◆ What you need to do ◆
What you give back must match the records below exactly.

------

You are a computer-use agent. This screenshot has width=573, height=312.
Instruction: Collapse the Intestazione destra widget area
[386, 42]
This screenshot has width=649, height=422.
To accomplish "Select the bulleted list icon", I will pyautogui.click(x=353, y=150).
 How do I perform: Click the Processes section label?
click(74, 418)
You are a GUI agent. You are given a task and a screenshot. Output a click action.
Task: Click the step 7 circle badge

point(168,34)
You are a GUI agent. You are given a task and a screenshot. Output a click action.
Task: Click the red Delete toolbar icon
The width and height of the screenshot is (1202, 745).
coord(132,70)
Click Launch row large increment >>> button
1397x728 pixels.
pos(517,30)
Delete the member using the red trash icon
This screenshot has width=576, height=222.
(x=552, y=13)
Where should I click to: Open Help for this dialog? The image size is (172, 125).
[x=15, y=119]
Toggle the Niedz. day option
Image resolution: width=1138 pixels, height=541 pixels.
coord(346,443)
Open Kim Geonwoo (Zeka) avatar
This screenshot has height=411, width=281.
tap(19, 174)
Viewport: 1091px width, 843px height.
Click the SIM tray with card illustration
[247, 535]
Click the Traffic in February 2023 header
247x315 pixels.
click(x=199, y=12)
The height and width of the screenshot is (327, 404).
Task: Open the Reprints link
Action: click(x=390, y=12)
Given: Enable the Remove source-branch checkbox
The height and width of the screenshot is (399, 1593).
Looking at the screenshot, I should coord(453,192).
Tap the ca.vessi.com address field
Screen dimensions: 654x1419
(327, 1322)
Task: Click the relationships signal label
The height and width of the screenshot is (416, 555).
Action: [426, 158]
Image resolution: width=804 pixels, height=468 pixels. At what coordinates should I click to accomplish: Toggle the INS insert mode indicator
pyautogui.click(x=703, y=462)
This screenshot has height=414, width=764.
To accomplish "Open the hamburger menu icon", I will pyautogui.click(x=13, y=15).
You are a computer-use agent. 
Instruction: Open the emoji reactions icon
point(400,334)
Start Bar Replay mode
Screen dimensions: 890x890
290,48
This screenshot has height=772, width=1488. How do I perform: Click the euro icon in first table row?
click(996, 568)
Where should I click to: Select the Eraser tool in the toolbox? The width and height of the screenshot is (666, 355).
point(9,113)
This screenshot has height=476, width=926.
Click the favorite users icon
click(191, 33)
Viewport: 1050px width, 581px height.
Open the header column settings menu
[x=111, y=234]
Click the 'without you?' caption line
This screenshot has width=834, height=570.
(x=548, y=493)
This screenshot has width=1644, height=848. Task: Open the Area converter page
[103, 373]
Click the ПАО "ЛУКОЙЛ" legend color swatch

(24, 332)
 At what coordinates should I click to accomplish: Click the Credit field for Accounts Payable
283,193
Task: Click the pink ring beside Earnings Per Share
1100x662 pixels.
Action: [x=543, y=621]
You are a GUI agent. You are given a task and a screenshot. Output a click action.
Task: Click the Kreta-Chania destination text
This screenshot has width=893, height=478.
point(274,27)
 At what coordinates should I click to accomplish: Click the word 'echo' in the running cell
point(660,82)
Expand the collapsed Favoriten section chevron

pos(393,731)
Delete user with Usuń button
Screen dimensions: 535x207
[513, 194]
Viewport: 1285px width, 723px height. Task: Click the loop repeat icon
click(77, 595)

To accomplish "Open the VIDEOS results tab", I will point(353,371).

------

◆ Answer to this exercise ◆
You are a computer-use agent. This screenshot has width=573, height=312.
Instruction: Collapse the Intestazione destra widget area
[386, 42]
This screenshot has width=649, height=422.
To accomplish "Select the bulleted list icon", I will pyautogui.click(x=353, y=150).
 How do I perform: Click the Processes section label?
click(74, 418)
You are a GUI agent. You are given a task and a screenshot. Output a click action.
Task: Click the step 7 circle badge

point(168,34)
You are a GUI agent. You are given a task and a screenshot. Output a click action.
Task: Click the red Delete toolbar icon
The width and height of the screenshot is (1202, 745).
coord(132,70)
Click Launch row large increment >>> button
1397x728 pixels.
pos(517,30)
Delete the member using the red trash icon
This screenshot has width=576, height=222.
(x=552, y=13)
Where should I click to: Open Help for this dialog? The image size is (172, 125).
[x=15, y=119]
Toggle the Niedz. day option
Image resolution: width=1138 pixels, height=541 pixels.
coord(346,443)
Open Kim Geonwoo (Zeka) avatar
This screenshot has height=411, width=281.
tap(19, 174)
Viewport: 1091px width, 843px height.
Click the SIM tray with card illustration
[247, 535]
Click the Traffic in February 2023 header
247x315 pixels.
click(x=199, y=12)
The height and width of the screenshot is (327, 404).
Task: Open the Reprints link
Action: click(x=390, y=12)
Given: Enable the Remove source-branch checkbox
The height and width of the screenshot is (399, 1593).
Looking at the screenshot, I should coord(453,192).
Tap the ca.vessi.com address field
Screen dimensions: 654x1419
(327, 1322)
Task: Click the relationships signal label
The height and width of the screenshot is (416, 555).
Action: [426, 158]
Image resolution: width=804 pixels, height=468 pixels. At what coordinates should I click to accomplish: Toggle the INS insert mode indicator
pyautogui.click(x=703, y=462)
This screenshot has height=414, width=764.
To accomplish "Open the hamburger menu icon", I will pyautogui.click(x=13, y=15).
You are a computer-use agent. 
Instruction: Open the emoji reactions icon
point(400,334)
Start Bar Replay mode
Screen dimensions: 890x890
290,48
This screenshot has height=772, width=1488. How do I perform: Click the euro icon in first table row?
click(996, 568)
Where should I click to: Select the Eraser tool in the toolbox? The width and height of the screenshot is (666, 355).
point(9,113)
This screenshot has height=476, width=926.
Click the favorite users icon
click(191, 33)
Viewport: 1050px width, 581px height.
Open the header column settings menu
[x=111, y=234]
Click the 'without you?' caption line
This screenshot has width=834, height=570.
(x=548, y=493)
This screenshot has width=1644, height=848. Task: Open the Area converter page
[103, 373]
Click the ПАО "ЛУКОЙЛ" legend color swatch

(24, 332)
 At what coordinates should I click to accomplish: Click the Credit field for Accounts Payable
283,193
Task: Click the pink ring beside Earnings Per Share
1100x662 pixels.
Action: [x=543, y=621]
You are a GUI agent. You are given a task and a screenshot. Output a click action.
Task: Click the Kreta-Chania destination text
This screenshot has width=893, height=478.
point(274,27)
 At what coordinates should I click to accomplish: Click the word 'echo' in the running cell
point(660,82)
Expand the collapsed Favoriten section chevron

pos(393,731)
Delete user with Usuń button
Screen dimensions: 535x207
[513, 194]
Viewport: 1285px width, 723px height. Task: Click the loop repeat icon
click(77, 595)

To accomplish "Open the VIDEOS results tab", I will point(353,371).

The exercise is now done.